Agape simply exists in the very nature of God according to John who tells us “God is love” (1 John 4:8). This is the kind of love God has poured “into our hearts by the Holy Spirit,” according to Romans 5:5. Our challenge is to let this love live through us.
This love is characterized by the pierced feet of Jesus. John tells us that “This is love: not that we loved God, but that he loved us and sent his Son as an atoning sacrifice for our sins” (1 John 4:10, NIV). Jesus’ death on the cross is the ultimate demonstration of agape love.
John ends the passage with the challenge: “Dear friends, since God so loved us, we also ought to love one another” (1 John 4:11, NIV). Very few followers of Jesus have been literally crucified as He was, but all followers are called to live the crucified life.
Following Jesus means we walk with pierced feet, the self-life forever nailed to the cross as Paul wrote in Galatians 2:20: “I have been crucified with Christ and I no longer live, but Christ lives in me. The life I live in the body, I live by faith in the Son of God who loved me and gave himself for me” (NIV).
The shoes we wear—comfy old shoes, glass slippers, flip flops or hiking boots—no longer matter. It is the feet inside the shoes that are significant. Uncrucified feet still walk in self-centered paths, causing all shoes to wear out quickly. When affection, romance and friendship grow thin, the feet inside the shoes become apparent.

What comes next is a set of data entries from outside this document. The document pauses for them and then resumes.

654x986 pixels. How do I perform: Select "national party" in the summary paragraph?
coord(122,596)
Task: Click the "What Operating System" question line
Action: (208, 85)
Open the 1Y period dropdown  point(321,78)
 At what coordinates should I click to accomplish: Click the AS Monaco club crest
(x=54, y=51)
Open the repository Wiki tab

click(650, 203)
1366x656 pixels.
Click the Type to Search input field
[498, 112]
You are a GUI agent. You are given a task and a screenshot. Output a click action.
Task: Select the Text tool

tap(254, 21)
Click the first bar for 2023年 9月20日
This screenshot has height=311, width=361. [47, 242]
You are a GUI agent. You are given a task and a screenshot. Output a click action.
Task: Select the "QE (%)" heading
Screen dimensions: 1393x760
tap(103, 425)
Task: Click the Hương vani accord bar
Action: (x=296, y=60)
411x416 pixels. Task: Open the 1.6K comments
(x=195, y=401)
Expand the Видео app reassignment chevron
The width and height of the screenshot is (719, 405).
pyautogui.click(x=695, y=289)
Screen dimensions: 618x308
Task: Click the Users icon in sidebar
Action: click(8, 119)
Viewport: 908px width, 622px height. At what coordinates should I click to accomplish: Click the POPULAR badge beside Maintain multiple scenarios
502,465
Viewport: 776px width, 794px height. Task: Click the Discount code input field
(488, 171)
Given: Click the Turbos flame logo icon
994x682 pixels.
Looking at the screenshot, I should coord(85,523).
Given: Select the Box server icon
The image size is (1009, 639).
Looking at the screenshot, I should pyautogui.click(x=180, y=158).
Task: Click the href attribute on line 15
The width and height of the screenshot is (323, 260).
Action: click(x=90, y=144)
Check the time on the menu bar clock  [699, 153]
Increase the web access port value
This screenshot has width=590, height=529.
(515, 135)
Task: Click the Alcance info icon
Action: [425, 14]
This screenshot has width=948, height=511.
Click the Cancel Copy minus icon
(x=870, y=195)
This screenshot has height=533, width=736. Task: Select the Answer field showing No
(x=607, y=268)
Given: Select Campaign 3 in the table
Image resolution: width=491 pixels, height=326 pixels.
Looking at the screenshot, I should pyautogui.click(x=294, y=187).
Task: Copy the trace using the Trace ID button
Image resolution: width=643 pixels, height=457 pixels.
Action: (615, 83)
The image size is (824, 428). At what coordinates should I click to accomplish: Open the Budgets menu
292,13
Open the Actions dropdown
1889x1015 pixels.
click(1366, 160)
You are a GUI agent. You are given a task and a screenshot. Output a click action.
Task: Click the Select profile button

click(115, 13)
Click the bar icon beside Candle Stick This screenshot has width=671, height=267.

Agape love is clearly defined by Paul in 1 Corinthians 13. We can use this passage to measure our love like we measure our feet in the shoe store. The difference is, after a certain age our feet stay the same size, but our hearts can be changed by the Spirit of God anytime we yield to Him. We can live in His love.
We may have many shoes in our wardrobe, and wear all of them at different times. That is good. We need natural affection, romance and friendship in our lives. These human loves may wear out like old shoes, but the divine love of God endures. Living in this kind of love becomes the “great quest” of our lives according to 1 Corinthians 14:1 (AMP). It can happen through the power of the Holy Spirit when we walk with “pierced feet.”
Perhaps you have given yourself a spiritual test by reading 1 Corinthians 13 replacing the word “love” with the word “I.” As we conclude this series, this would be a good time to take this test again.
Come short? His love is available to us by His Holy Spirit. Draw on that supply today.